Others dispute the idea.

"This is not an abstract news decision. We disagree with the New York Times because it is serving a radical social political agenda," said Peter Sprigg of the Family Research Council. "And I don't think they consulted any pro-family group in the process."

Mr. Sprigg said that although marriage is a fundamental, trans-cultural institution, "no culture has ever treated same sex marriage as the equal of traditional marriage. The New York Times has neither the right or power to redefine marriage on these terms."

In explaining his decision to the New York Times' staff, Executive Editor Howell Raines said the paper acknowledged "the newsworthiness of a growing and visible trend" of same- sex "marriage," though the paper would remain "impartial" about the debate surrounding its legal, social and religious ramifications.

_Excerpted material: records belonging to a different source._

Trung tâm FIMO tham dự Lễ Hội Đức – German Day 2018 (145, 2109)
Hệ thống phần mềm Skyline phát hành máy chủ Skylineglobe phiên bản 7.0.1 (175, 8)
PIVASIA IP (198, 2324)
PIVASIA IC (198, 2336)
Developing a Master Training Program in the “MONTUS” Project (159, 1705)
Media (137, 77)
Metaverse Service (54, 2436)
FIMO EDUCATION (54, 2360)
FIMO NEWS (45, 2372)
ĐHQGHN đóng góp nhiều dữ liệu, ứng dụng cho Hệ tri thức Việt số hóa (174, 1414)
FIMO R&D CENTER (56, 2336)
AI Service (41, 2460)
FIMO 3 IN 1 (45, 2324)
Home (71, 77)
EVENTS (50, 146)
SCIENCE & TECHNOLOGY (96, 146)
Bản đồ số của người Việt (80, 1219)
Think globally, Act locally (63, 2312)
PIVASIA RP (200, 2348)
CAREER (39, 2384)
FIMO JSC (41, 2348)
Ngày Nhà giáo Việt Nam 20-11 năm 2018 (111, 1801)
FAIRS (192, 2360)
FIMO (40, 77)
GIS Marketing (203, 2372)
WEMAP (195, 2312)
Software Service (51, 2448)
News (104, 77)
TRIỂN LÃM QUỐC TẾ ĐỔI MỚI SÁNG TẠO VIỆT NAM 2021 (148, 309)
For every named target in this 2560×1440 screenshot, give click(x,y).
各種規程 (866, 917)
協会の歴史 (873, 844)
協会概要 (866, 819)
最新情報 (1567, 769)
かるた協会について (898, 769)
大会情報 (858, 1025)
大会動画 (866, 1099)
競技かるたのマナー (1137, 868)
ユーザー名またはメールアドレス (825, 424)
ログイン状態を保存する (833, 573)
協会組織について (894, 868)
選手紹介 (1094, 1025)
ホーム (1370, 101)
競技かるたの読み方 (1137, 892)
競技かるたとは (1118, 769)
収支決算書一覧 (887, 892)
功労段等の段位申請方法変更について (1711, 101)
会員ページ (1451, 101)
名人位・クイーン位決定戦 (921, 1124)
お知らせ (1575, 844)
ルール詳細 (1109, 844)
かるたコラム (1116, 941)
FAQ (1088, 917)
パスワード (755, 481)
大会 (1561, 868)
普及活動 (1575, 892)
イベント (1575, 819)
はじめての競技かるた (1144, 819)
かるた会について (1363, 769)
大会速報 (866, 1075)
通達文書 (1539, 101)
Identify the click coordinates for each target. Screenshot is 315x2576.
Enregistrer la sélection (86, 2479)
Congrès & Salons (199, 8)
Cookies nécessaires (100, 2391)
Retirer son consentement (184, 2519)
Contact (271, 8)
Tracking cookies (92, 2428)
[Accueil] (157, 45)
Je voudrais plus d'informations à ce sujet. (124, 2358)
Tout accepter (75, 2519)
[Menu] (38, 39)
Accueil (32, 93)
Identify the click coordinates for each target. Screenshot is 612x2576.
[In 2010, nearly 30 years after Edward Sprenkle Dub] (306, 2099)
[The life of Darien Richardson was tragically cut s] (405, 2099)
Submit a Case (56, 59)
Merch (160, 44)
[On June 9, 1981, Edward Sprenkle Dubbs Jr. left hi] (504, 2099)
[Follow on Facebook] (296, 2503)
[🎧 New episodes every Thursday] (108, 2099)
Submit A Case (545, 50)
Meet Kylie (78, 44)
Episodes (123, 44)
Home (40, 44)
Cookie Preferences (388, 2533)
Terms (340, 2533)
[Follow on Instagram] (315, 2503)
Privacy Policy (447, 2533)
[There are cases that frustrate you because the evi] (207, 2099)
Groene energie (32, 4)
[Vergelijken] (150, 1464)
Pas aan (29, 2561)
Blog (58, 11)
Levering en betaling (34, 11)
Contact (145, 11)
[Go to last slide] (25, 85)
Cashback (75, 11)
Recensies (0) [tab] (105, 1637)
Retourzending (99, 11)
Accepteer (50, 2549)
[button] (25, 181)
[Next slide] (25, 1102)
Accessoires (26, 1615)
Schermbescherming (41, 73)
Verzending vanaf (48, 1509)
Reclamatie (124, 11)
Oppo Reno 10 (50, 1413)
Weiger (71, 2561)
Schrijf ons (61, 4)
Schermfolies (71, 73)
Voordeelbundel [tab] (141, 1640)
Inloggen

Marriage Equality, a group that promotes same-sex marriage, and GLAAD had lobbied the 1.2 million circulation Times for a year to rescind its written policy of barring the announcements from its pages.

Both groups called the Times policy a "blatantly discriminatory practice" and said the paper lacked "journalistic integrity" for publishing editorials that supported gays' rights and lifestyles but not their wedding announcements.

"The time has come for the Gray Lady to get with it," said spokeswoman Connie Ress at the time.

The groups have also criticized such papers as the Times-owned Boston Globe and the Los Angeles Times, both of which accept revenue from gay personal ads but do not print announcements for "lifelong commitment."

Meanwhile, the Globe announced it was reviewing its policy in an article yesterday. The story also cited "The Trust," a 1999 book that says Times Chairman Arthur Sulzberger, Jr. "displayed a commitment to gay and lesbian rights."

The question of the Times' impartiality was made even more sensitive this month when a Vanity Fair magazine article detailed former Hollywood agent Michael Ovitz's account of his professional undoing by a "gay mafia" that included a New York Times reporter.

The hubbub prompted one observer to call for the demise of wedding announcements altogether. "The Times wedding pages are built on the false assumption that the weddings of wealthy non-celebrities constitute news. They're an anachronistic holdover," wrote Slate's Timothy Noah yesterday on the Internet news site (www.slate.com).

Still, the decision to publish same-sex announcements is not a new one. The Brattleboro Reformer, based in the Vermont town where in 1999 the first same-sex civil union was performed, published its first gay wedding announcement a decade ago.